Lieb-Robinson Bound and Locality for General Markovian Quantum Dynamics

TL;DR

This paper extends the Lieb-Robinson bound to general Markovian quantum dynamics, showing a maximum signal propagation speed and correlation decay in stationary states, thus broadening its applicability in quantum physics.

Contribution

It generalizes the Lieb-Robinson bound to Markovian quantum evolution and demonstrates correlation decay in stationary states based on this bound.

Findings

Lieb-Robinson bound holds for Markovian quantum dynamics.

Correlations decay exponentially in stationary states.

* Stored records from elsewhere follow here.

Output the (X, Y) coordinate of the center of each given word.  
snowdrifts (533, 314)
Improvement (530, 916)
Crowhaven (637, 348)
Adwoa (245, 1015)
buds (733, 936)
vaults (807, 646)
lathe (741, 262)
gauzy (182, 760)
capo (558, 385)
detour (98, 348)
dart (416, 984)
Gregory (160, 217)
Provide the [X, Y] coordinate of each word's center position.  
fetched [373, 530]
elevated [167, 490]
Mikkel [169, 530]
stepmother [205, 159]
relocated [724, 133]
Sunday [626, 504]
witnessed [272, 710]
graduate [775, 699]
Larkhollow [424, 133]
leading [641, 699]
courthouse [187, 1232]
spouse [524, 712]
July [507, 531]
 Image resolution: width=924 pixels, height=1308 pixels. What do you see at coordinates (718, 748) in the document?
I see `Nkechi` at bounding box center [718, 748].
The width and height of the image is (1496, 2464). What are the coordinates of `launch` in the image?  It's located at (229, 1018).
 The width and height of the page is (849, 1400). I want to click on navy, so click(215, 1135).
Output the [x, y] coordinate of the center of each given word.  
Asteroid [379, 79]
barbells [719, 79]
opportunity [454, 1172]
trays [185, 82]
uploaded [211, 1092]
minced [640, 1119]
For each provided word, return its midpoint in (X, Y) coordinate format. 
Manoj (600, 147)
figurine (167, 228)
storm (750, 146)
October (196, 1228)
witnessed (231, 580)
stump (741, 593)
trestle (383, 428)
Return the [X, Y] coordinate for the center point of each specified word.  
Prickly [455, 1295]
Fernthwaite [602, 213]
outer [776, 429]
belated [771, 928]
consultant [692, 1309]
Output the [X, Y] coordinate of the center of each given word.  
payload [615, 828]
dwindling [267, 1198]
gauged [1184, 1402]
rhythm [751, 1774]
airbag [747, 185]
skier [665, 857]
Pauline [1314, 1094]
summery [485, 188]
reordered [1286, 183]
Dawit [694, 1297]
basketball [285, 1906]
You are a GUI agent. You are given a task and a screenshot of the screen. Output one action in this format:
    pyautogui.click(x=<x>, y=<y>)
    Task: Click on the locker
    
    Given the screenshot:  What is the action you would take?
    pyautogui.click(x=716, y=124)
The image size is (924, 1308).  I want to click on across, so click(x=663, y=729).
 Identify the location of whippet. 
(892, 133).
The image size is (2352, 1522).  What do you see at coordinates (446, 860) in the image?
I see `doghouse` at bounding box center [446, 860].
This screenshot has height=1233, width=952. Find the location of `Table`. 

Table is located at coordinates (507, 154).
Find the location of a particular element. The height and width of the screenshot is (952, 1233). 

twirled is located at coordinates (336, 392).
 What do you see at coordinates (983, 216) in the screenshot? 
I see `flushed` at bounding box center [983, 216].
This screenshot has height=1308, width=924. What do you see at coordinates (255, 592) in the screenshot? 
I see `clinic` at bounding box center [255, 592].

Signal propagation speed is bounded by a generalized Lieb-Robinson velocity.

Abstract

The Lieb-Robinson bound shows the existence of a maximum speed of signal propagation in discrete quantum mechanical systems with local interactions. This generalizes the concept of relativistic causality beyond field theory, and provides a powerful tool in theoretical condensed matter physics and quantum information science. Here, we extend the scope of this seminal result by considering general Markovian quantum evolution, where we prove that an equivalent bound holds. In addition, we use the generalized bound to demonstrate that correlations in the stationary state of a Markov process decay on a length-scale set by the Lieb-Robinson velocity and the system's relaxation time.